DOCUMENT SEGMENT
This was not my understanding.

> IOWs, your definition of F_RDLCK | F_LAYOUT not being allowed
> to change the is in direct contradition to existing users.
> 
> I've said this several times over the past few months now: shared
> layout leases must allow layout modifications to be made.

I don't understand what the point of having a layout lease is then?

>
> Only
> allowing an exclusive layout lease to modify the layout rules out
> many potential use cases for direct data placement and p2p DMA
> applications,

How?  I think that having a typical design pattern of multiple readers
and only a single writer would actually make all these use cases easier.

> not to mention conflicts with the existing pNFS usage.

I apologize for not understanding this.  My reading of the code is that layout
changes require the read layout to be broken prior to proceeding.

STORED DATA

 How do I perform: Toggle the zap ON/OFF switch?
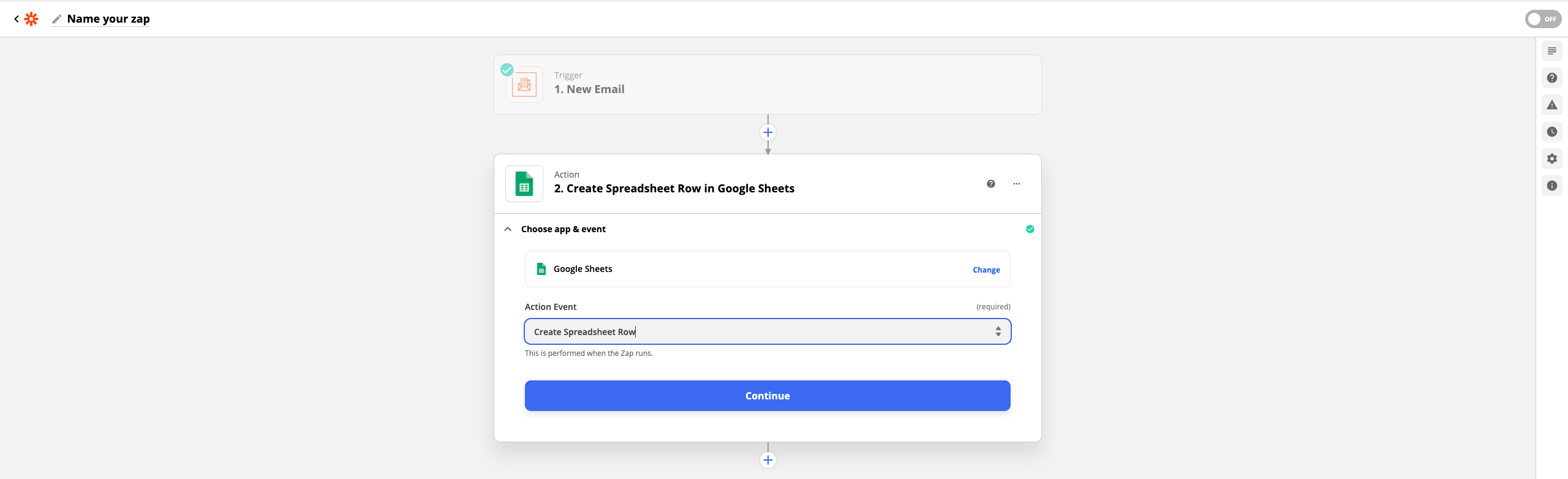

TO BE DONE
A: In the layout lease discussion, translate this sentence into Spanish: "I think that having a typical design pattern of multiple readers and only a single writer would actually make all these use cases easier."
B: Resume the layout lease discussion from the point where it stops.
The material has no connection to the layout lease discussion.

ANSWERS TO THE PROBLEMS
A: Creo que tener un patrón de diseño típico de múltiples lectores y un único escritor en realidad facilitaría todos estos casos de uso.

B:
The break layout code does this by creating a F_WRLCK of type FL_LAYOUT which
conflicts with the F_RDLCK of type FL_LAYOUT...

int __break_lease(struct inode *inode, unsigned int mode, unsigned int type)
{
...
struct file_lock *new_fl, *fl, *tmp;
...

new_fl = lease_alloc(NULL, want_write ? F_WRLCK : F_RDLCK, 0);
if (IS_ERR(new_fl))
return PTR_ERR(new_fl);
new_fl->fl_flags = type;
...
list_for_each_entry_safe(fl, tmp, &ctx->flc_lease, fl_list) {
if (!leases_conflict(fl, new_fl))
continue;
...
}

type == FL_LAYOUT from the call here.

static inline int break_layout(struct inode *inode, bool wait)
{
smp_mb();
if (inode->i_flctx && !list_empty_careful(&inode->i_flctx->flc_lease))
return __break_lease(inode,
wait ? O_WRONLY : O_WRONLY | O_NONBLOCK,
FL_LAYOUT);
return 0;
}   

Also, I don't see any code which limits the number of read layout holders which
can be present and all of them will be revoked by the above code.

What am I missing?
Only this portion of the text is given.